Microsoft va ranger son forceps et se concentrer sur les « fonctions essentielles » de Windows 11, promet l’entreprise américaine.
Microsoft a pris le virage de l’intelligence artificielle à 300 km/h… et se prend un mur. Les chiffres le prouvent : les utilisateurs et utilisatrices de Copilot se comptent sur les doigts d’une main, et l’adoption de Windows 11 recule au profit d’un OS qui n’est même plus mis à jour. La firme américaine doit réagir pour ne pas ternir durablement son image. Dans un article publié par Windows Central, on apprend que Microsoft va enfin lever le pied sur sa stratégie « AI Everywhere ».
IA n’a marre
Les choses commencent à bouger, chez Microsoft. Quand bien même le patron de l’entreprise, Satya Nadella, oblige désormais ses équipes à utiliser le plus possible l’IA, ces mêmes équipes ne sont pas aveugles et voient bien que l’intégration au chausse-pied de Copilot dans des logiciels qui n’en ont pas besoin ne fait rien d’autre que dégoûter les utilisateurs et utilisatrices.
D’après les sources internes de Windows Central, les équipes dédiées à Windows 11 lèvent le pied sur les fonctions Copilot et semblent résolues à améliorer l’expérience des utilisateurs sur des aspects qui leur importent vraiment. On parle là de renforcer des fonctionnalités au cœur du système, plus d’ajouter une surcouche d’IA. À ce propos, l’intégration de Copilot au sein de Notepad ou de Paint pourrait carrément passer à la trappe au profit de choses toutes simples, comme du formatage textuel ou des tableaux.

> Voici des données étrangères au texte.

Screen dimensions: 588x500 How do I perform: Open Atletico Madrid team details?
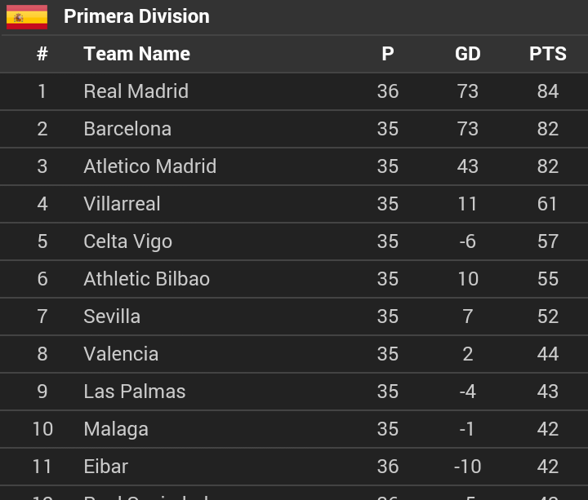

Il est aussi attendu des équipes en charge de Windows 11 que davantage d’efforts soient faits pour corriger les bugs et colmater les failles qui, à chaque nouvelle mise à jour de l’OS, entraînent des problèmes en cascade. La première mise à jour de l’année a notamment obligé Microsoft à publier un correctif en catastrophe pour éteindre l’incendie.
Une réputation à reverdir
Depuis la sortie de Windows 8, Microsoft a régulièrement tenté d’ajouter des fonctionnalités invasives à ses systèmes d’exploitation. Avec Windows 10, la marque américaine commençait déjà à « encourager » fortement ses utilisateurs et utilisatrices à utiliser Edge, son navigateur web (qui tournait à l’époque sur son propre moteur de rendu). On peut également citer OneDrive, intégré au cœur du système, ou encore Cortana, l’ancêtre de Copilot. Mais jamais Microsoft n’avait été aussi « forceur » qu’avec son intelligence artificielle sur Windows 11.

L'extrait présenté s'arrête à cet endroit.